In contrast, to develop a difficult, complex technology once the essential concept and underlying principles are known, a decade appears to be about the right time needed, while the final development of an actual application, once the basic research has been done and the pertinent technologies worked out, is a matter of some years. Examples of the development of applications in the space field are the meteorological and communications satellites which, relying on the research and technological development of previous decades, could be built and put into orbit in the first few years of NASA's history.

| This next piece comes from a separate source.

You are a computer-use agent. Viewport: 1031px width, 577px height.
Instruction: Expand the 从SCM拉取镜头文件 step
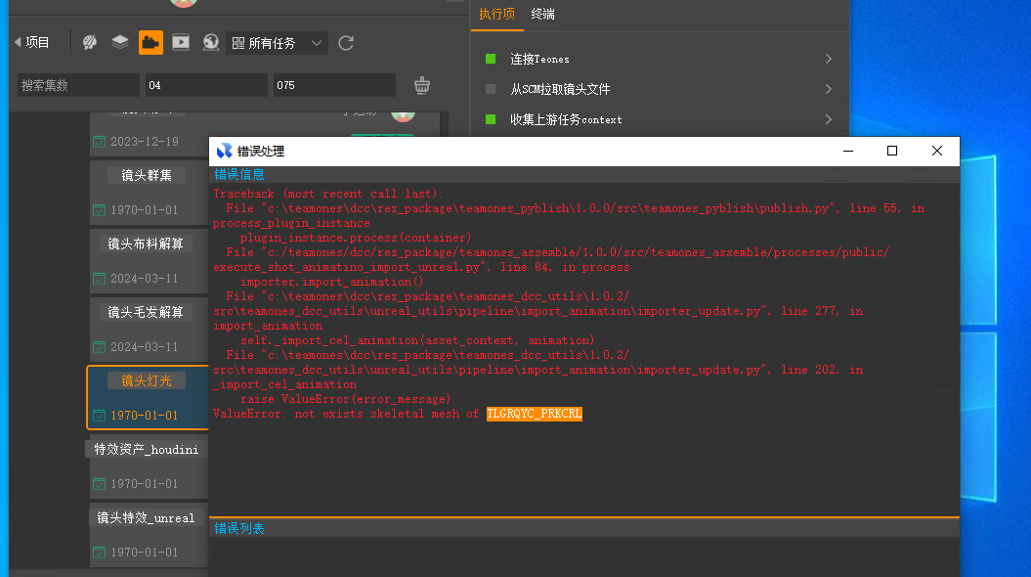pyautogui.click(x=828, y=89)
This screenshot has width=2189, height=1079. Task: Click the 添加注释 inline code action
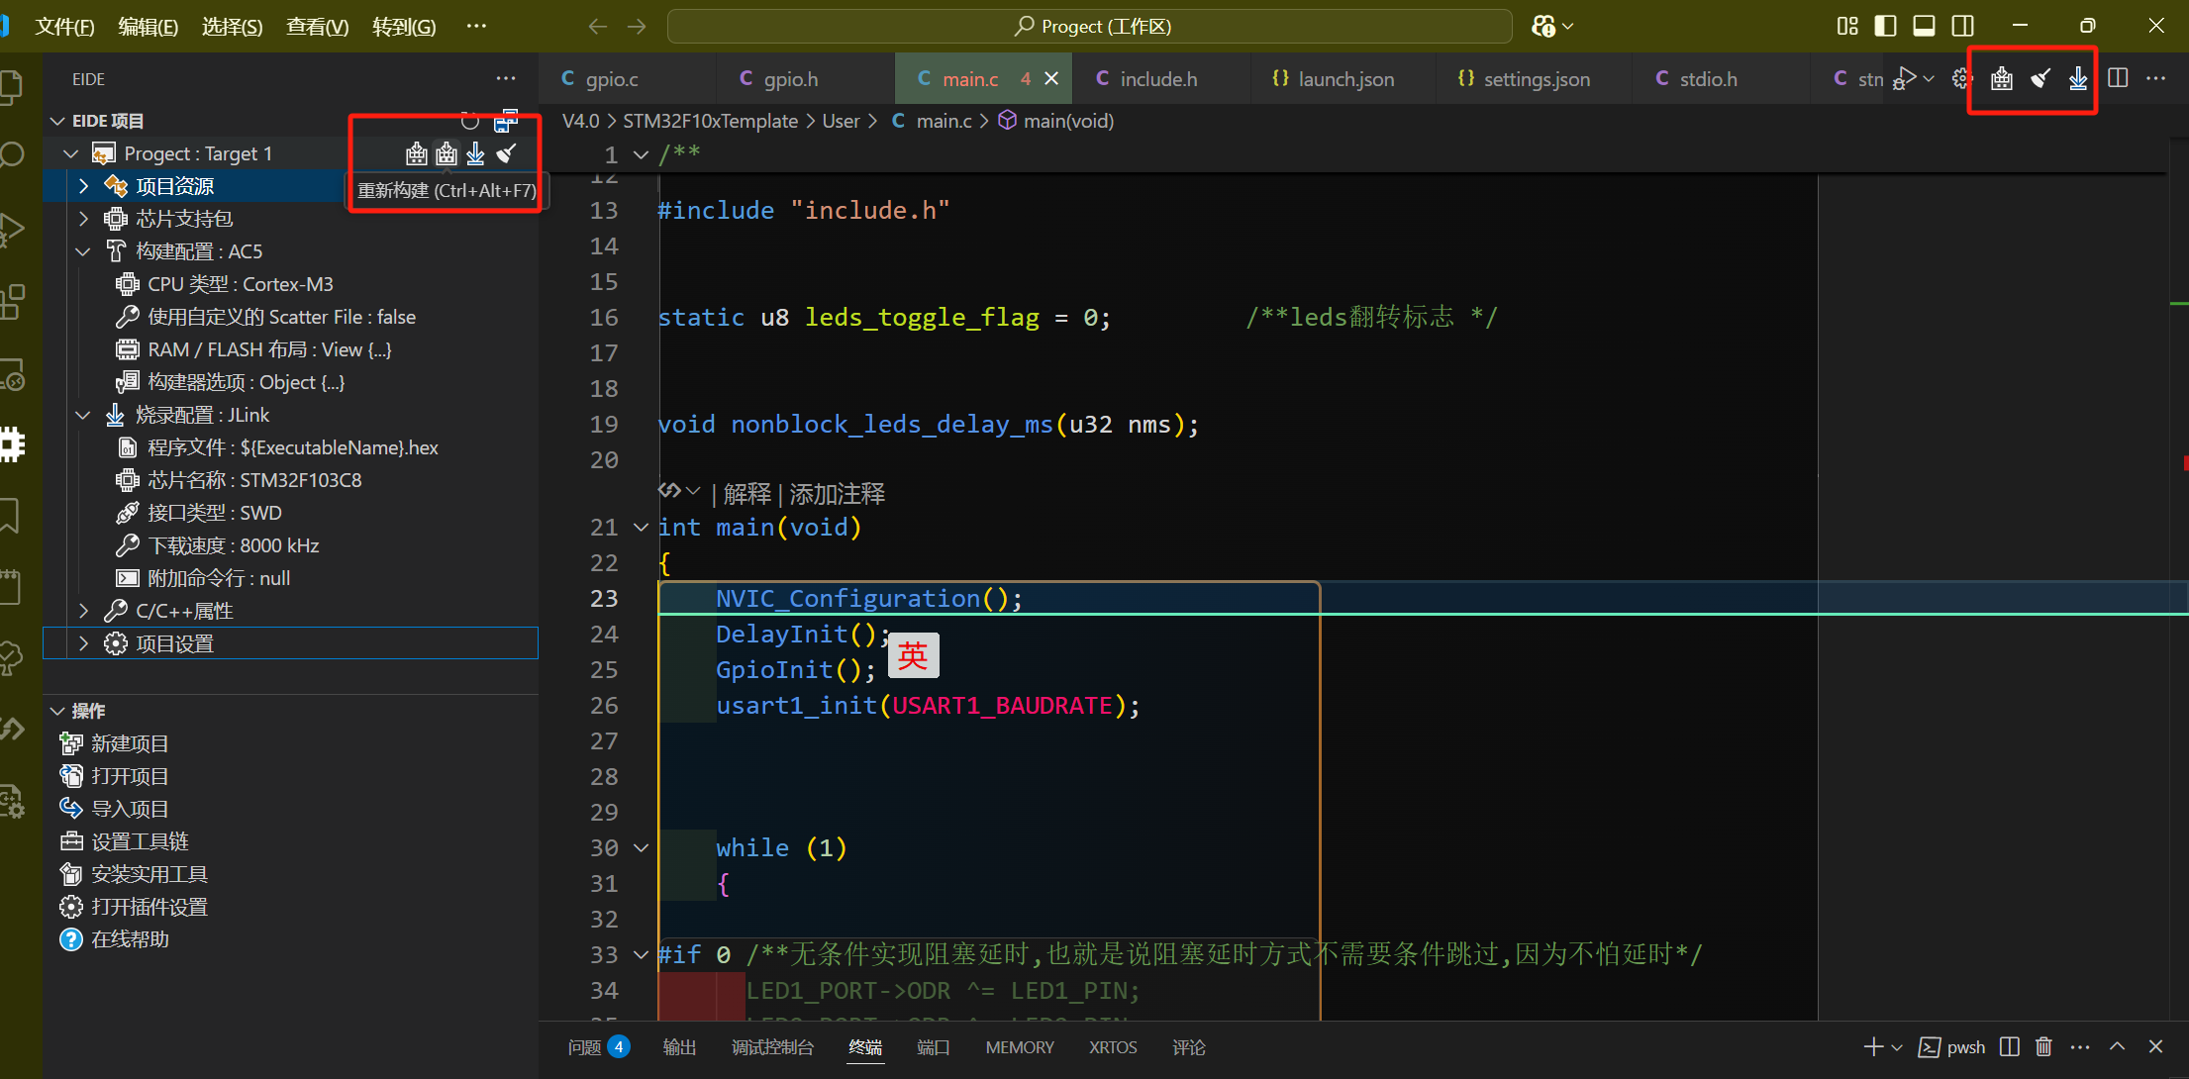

In the 19th century the time for new results to diffuse through the field and become accepted into the paradigm-in fields with developed paradigms-was about 50 years.8 Today, with the more rapid flow of information, constantly changing study courses, and frequent revision of textbooks and handbooks, the interval is down to perhaps 20 years, with many examples of applications of new results sooner than that. It would seem, however, that some practical minimum time must remain for new knowledge to flow throughout a field, gain acceptance, and become second nature to sizable numbers of practitioners. If so, the most effective way of speeding up the realization of practical returns from newly acquired information is to speed up the process of making it second nature to potential appliers of the information. Is not this what, on a small scale, industrial research groups and applied research institutes try to do?
[21] Space science was in the main pure science, and its researchers were uncommitted to the development of practical uses of the results they obtained. But administrations and congresses were committed intellectually and politically to the realization of genuine practical returns from investment of public money. Those who managed the program, therefore, had to strive to preserve and protect its pure science character, while making plain its ultimate practical worth, and to do this without undercutting the one aspect or overselling the other.

* Magnetic ferrites, the video tape recorder, the oral contraceptive, the electron microscope and matrix isolation.
** Traces dealt with a critical point raised by C. W. Sherwin and R. S. Isenson, "First Interim Report on Project Hindsight (Summary)," Dept. of Defense, Office of the Dir. of Defense Research and Engineering, 1966. The Hindsight report caused quite a stir among scientists and gave the National Science Foundation, NASA, and other government agencies supporting basic research trouble in the administration and on the Hill, because superficially the report appeared to show that only applied research was important for supporting the development and application of technology- in this case, military application.